Hello everyone,<p>I am recent engineering graduate and moved to DC area for work. I am greatly interested in meeting entrepreneurs and hackers in the area and was wondering if you guys knew about any meetup events or groups in the area that are active. I'd love to meet fellow HN readers in the area.
======
anactofgod
I could list a few that I attend, but the better/easier thing would be for you
to search meetup.com. It should provide you with a good starting point by
industry and/or tech topic.

The regional tech entrepreneurial organizations, like the Northern Virginia
Tech Council also maintain lists of resources.

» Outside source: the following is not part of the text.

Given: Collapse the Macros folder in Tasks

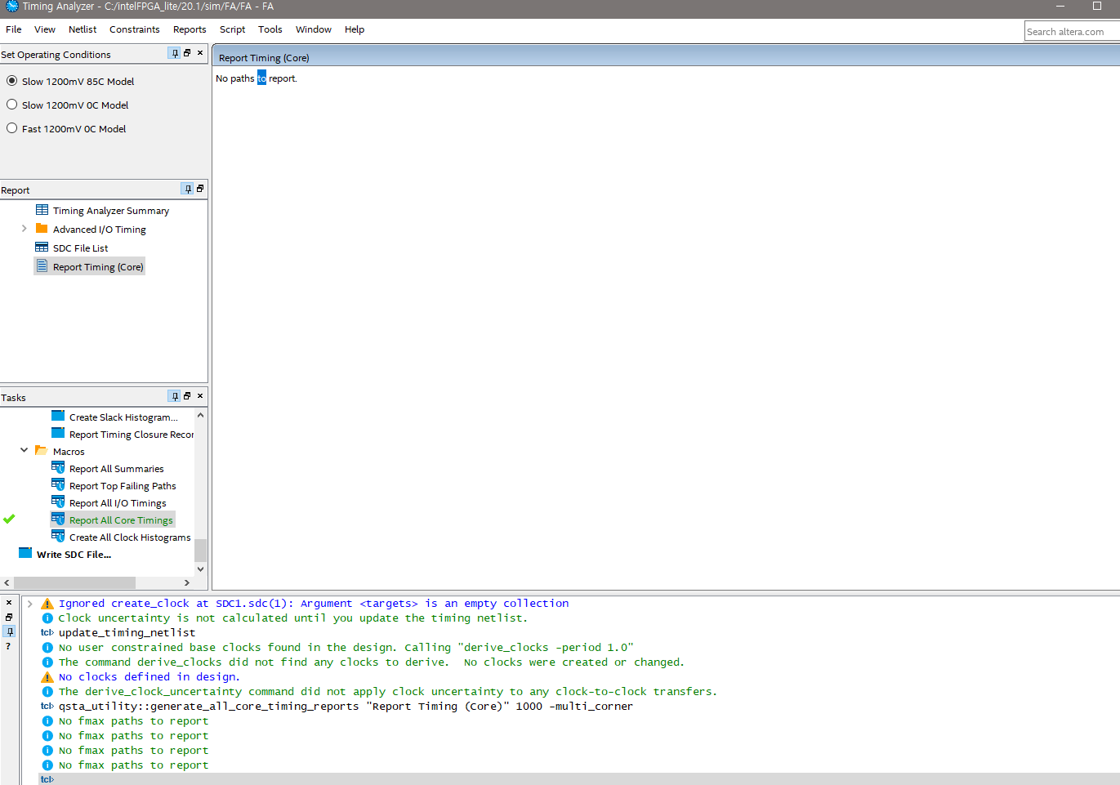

Lastly, there are a few revenue-generating (Profitable?!?) startups that
provide services back to the local startup community by organizing and/or
making space available for events. The three that pop into mind first are
Affinity Labs, 1410Q, and iStrategyLabs.

------
skmurphy
There is an active Lean Startup Circle in DC, see <http://www.meetup.com/DC-
Lean-Startup-Circle/> (for a full list of LSC groups see
<http://leanstartup.pbworks.com/Meetups>

------
ohashi
could check out DC Startup Digest... I haven't lived in DC for a while but
planning to move back soon. I subscribed a while ago to get a feel for what's
going on.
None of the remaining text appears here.